--- Task statement ---
Repeat the lines below exactly as they appear, but leave out the images.

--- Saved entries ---
━━━━━━━━

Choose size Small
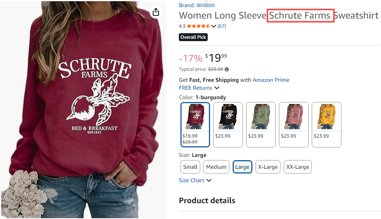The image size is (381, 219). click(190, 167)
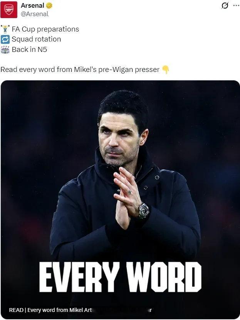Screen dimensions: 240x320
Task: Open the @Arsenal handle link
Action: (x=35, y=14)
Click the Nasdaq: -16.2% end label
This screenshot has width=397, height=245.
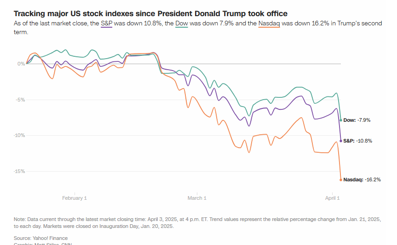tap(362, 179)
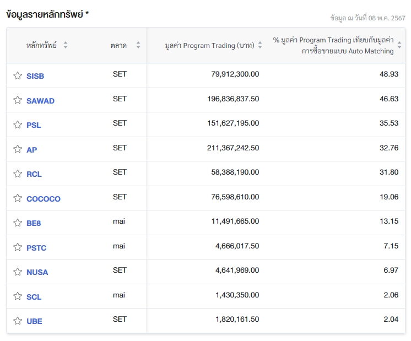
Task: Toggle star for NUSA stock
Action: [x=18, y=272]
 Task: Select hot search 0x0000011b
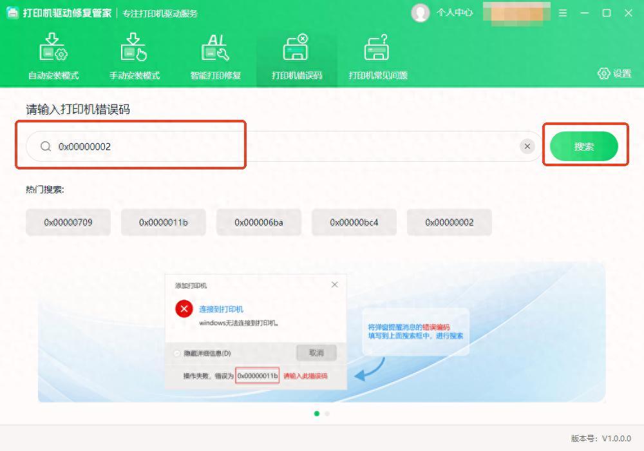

━━━━━━━━

--- Problem solution ---
Choose size Small
The image size is (381, 219). click(190, 167)
Screen dimensions: 240x320
Task: Open the @Arsenal handle link
Action: (x=35, y=14)
Click the Nasdaq: -16.2% end label
This screenshot has width=397, height=245.
tap(362, 179)
Task: Toggle star for NUSA stock
Action: [x=18, y=272]
 Task: Select hot search 0x0000011b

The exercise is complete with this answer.